10 However, it is fundamental to proceedings in a Court of Petty Sessions that a party to the proceedings must be allowed an adequate opportunity of putting his case. No Court can dismiss a complaint without getting the prosecution the opportunity to present the case. Whether it fails for want of jurisdiction or abuse of process of the Court is another question. The opportunity to present the case before any decision is made remains fundamental. This is well summed up in Judicial Review of Administrative Action (de Smith, 4th ed) at 212:
(Page 6)
- "One who is entitled to be heard orally, or who is given an oral hearing in pursuance of a discretion conferred by statutory or other formal rules, must be allowed an adequate opportunity of putting his own case. If he has a right to appear, it will, of course, be a breach of natural justice for the tribunal to refuse, deliberately or through inadvertence, to hear him at all."
11 In a more practical way it was put in Baines v Woodhouse [2000] WASCA 55 by Scott J at [7] as follows:
"The end result of that is that the prosecution never did have their day in court and whilst it is not for me to comment on whether or not the complaints as they are, or as amended, can be made out, it seems to me that the prosecution should be given their day in court so that they can proceed with presenting such evidence as they have before the court below."
12 In the present case the learned Magistrate clearly took the view that no good purpose would be served by the Court determining the prosecution which was before her. She may have been right about that. However, she was not entitled to dismiss the complaint without allowing the prosecution the opportunity either to adjourn and seek instructions from somebody in authority as to whether the matter should proceed, or alternatively, to at least present the case in support of the prosecution. Further, her Worship was not entitled to determine the matter on the basis of a lack of prior convictions.

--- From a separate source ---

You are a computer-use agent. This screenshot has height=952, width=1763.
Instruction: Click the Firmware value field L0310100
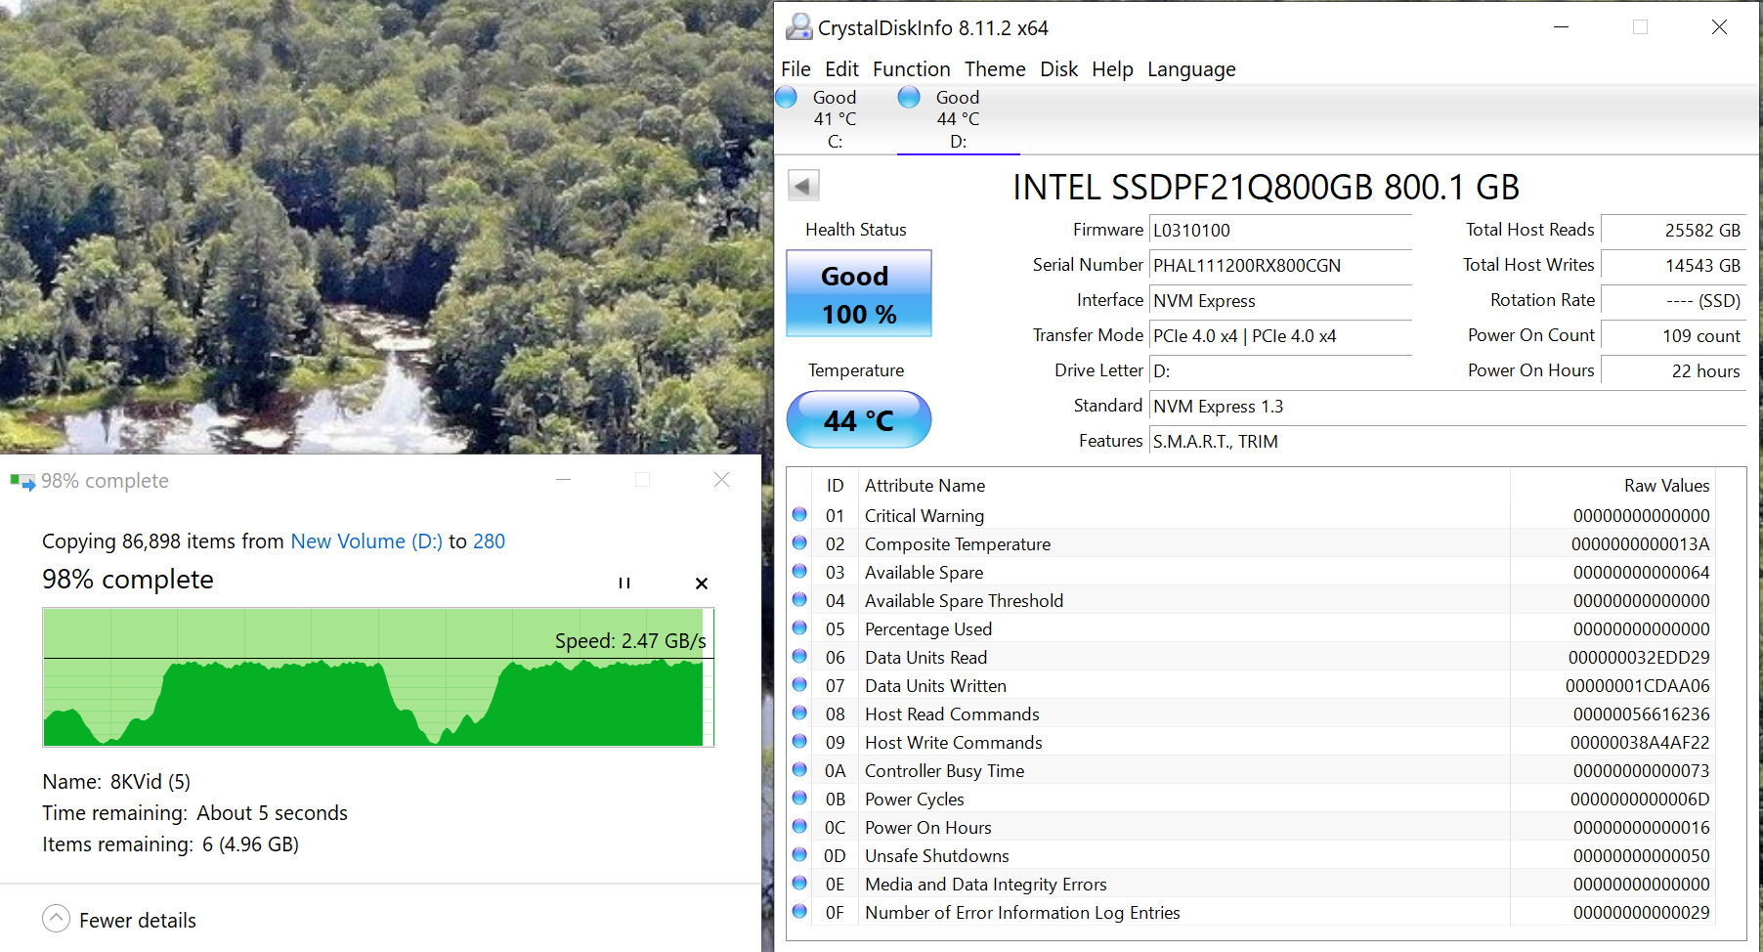[1279, 231]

13 When the learned Magistrate took it upon herself to dismiss the complaint it seems that her sixth-sense told her that she was really unable to do so. The comment "just say 'she was having a bad day. She wouldn't let me talk. She just did it'." seems to acknowledge that her Worship was acting against her better judgment and against the rules of natural justice in doing what she did. I can only say that her Worship did indeed have a bad day and as a result, it was necessary at the hearing of this appeal to uphold both grounds of appeal, allow the appeal, set aside the decision to dismiss the complaint and remit the matter for rehearing before a different Magistrate.